1. Build a Classification Model with Spark with a dataset of your choice

Initialize Spark Session

In [17]:
from pyspark.sql import SparkSession

try:
    spark = SparkSession.builder \
        .appName("ClassificationModel") \
        .getOrCreate()
    spark.sparkContext.setLogLevel("ERROR")
    print("Spark session initialized successfully.")
except Exception as e:
    print(f"Error initializing Spark session: {e}")
    exit(1)

Spark session initialized successfully.


Load Dataset (Iris)

In [18]:
import pandas as pd
from sklearn.datasets import load_iris

iris = load_iris()
iris_df = pd.DataFrame(data=iris.data, columns=iris.feature_names)
iris_df['label'] = iris.target

df = spark.createDataFrame(iris_df)
df.show(5)


+-----------------+----------------+-----------------+----------------+-----+
|sepal length (cm)|sepal width (cm)|petal length (cm)|petal width (cm)|label|
+-----------------+----------------+-----------------+----------------+-----+
|              5.1|             3.5|              1.4|             0.2|    0|
|              4.9|             3.0|              1.4|             0.2|    0|
|              4.7|             3.2|              1.3|             0.2|    0|
|              4.6|             3.1|              1.5|             0.2|    0|
|              5.0|             3.6|              1.4|             0.2|    0|
+-----------------+----------------+-----------------+----------------+-----+
only showing top 5 rows



Data Preprocessing (Vector Assembler + Label Indexing)

In [19]:
from pyspark.ml.feature import VectorAssembler, StringIndexer

feature_cols = iris.feature_names
assembler = VectorAssembler(inputCols=feature_cols, outputCol="features")
df_assembled = assembler.transform(df).select("features", "label")
df_assembled.show(5)


+-----------------+-----+
|         features|label|
+-----------------+-----+
|[5.1,3.5,1.4,0.2]|    0|
|[4.9,3.0,1.4,0.2]|    0|
|[4.7,3.2,1.3,0.2]|    0|
|[4.6,3.1,1.5,0.2]|    0|
|[5.0,3.6,1.4,0.2]|    0|
+-----------------+-----+
only showing top 5 rows



Train/Test Split

In [20]:
train_data, test_data = df_assembled.randomSplit([0.8, 0.2], seed=42)

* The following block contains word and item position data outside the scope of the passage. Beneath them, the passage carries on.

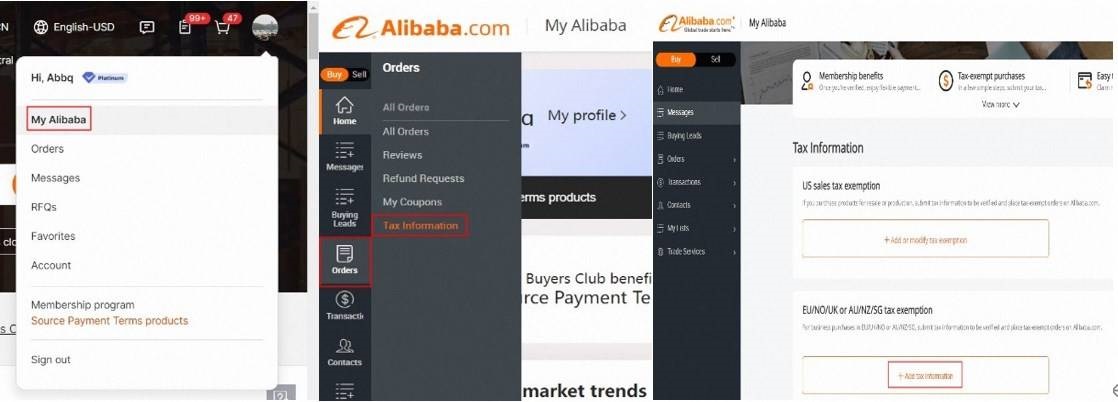Image resolution: width=1118 pixels, height=402 pixels.
Task: Open Source Payment Terms products link
Action: (110, 321)
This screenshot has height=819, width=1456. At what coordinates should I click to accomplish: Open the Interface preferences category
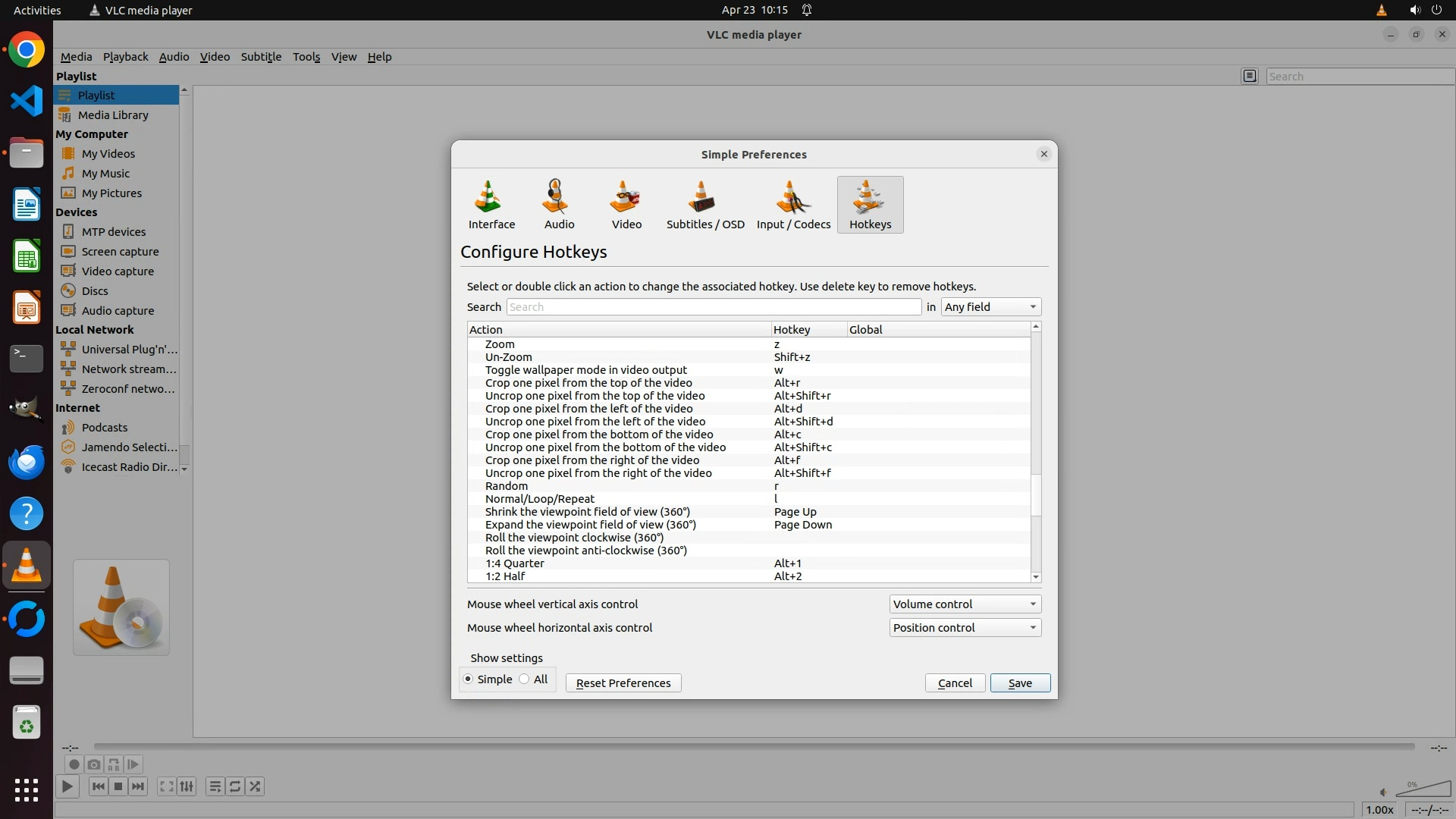coord(491,205)
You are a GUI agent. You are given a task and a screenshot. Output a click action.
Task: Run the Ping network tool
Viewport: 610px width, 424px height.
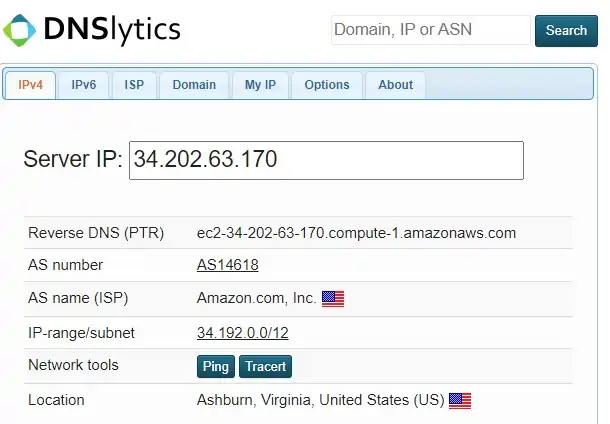(x=216, y=366)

Train Classification Model (Logistic Regression)

In [21]:
from pyspark.ml.classification import LogisticRegression

lr = LogisticRegression(featuresCol='features', labelCol='label')
lr_model = lr.fit(train_data)

Make Predictions

In [22]:
predictions = lr_model.transform(test_data)
predictions.select("features", "label", "prediction").show(20)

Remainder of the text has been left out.